Facebook has banned an ad for women’s period undies. It’s 2020 and on the social media platform where Facebook Live has captured severe and shocking violence, has let conspiracy theories run rampant and where I personally have had memes posted of me being shot in the head – all have gone unchecked– yet they have decided that this particular brand of leak-proof undies violate the rules. The video, which is called ‘The New Way to Period’ shows women in their menstrual cycle, it shows pain and discomfort. It shows a diverse range of women. It even shows lesbians snuggled in bed. The standards police can tolerate this, but what they can’t tolerate is the demystifying of a very natural and downright ordinary part of being a woman: Bleeding from your vagina.

According to Facebook this ad, which delivers a normalising narrative, has violated its guidelines regarding shocking, sensational, disrespectful and excessively violent content. So basically, when we as women tell the real story of who we are, we are seen as shocking and inappropriate. Our biological function is excessively violent. We are banned. Our realness relegated to the perimeters of our social feeds. Please keep it pretty girls. More Kardashian styled bubble bums! More pouty lips! More selfies! Less bleeding out the vagina please.

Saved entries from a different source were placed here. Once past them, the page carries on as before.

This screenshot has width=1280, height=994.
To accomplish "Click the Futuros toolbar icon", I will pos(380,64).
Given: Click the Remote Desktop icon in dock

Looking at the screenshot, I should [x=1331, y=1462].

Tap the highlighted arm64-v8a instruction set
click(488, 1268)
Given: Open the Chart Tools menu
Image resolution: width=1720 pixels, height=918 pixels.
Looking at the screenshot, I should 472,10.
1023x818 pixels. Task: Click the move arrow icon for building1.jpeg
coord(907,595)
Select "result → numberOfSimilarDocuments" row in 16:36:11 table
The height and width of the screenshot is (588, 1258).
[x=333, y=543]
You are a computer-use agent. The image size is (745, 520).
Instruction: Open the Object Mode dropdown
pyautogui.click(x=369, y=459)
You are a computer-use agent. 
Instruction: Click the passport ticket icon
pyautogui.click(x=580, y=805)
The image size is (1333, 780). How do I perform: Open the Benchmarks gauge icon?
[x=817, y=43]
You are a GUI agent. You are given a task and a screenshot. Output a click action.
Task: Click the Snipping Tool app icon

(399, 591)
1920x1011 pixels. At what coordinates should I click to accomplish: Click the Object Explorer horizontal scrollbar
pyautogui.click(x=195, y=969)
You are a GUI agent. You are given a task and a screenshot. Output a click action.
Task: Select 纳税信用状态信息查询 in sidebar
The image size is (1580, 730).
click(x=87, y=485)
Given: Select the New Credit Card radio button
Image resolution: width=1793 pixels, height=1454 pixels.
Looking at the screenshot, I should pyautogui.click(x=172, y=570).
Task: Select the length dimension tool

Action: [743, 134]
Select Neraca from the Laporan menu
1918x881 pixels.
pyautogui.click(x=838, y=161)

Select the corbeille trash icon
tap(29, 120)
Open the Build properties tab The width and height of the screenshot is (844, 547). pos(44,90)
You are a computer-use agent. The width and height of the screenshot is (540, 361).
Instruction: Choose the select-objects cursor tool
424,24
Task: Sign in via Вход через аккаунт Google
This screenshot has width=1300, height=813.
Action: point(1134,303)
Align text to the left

The ad for an alternative to tampons and sanitary pads not only shows red liquid being absorbed by the undies, it shows stained sheets, bathroom bins filled with used sanitary items, and a woman washing blood from her undies in the shower. Obscene! Don’t they know that the standard public testing should be done with blue liquid! Good girls bleed blue. It’s much less offensive.

For an ad, it was relatively refreshin – reflecting a push towards more open conversations about menstruation, and representing it in a more normalised way. It is tiresome in a permissive society where pornography lurks near every keystroke that realistic depictions of women are still deemed shocking and offensive. There is still a significant stigma so we don’t talk about periods in public. You don’t ring your boss and say ‘I’m not coming in, I’ve just started bleeding.’ We say ‘I think I’m coming down with something’. We don’t want to upset men with the reality that vaginas aren’t made of rainbows and fairydust.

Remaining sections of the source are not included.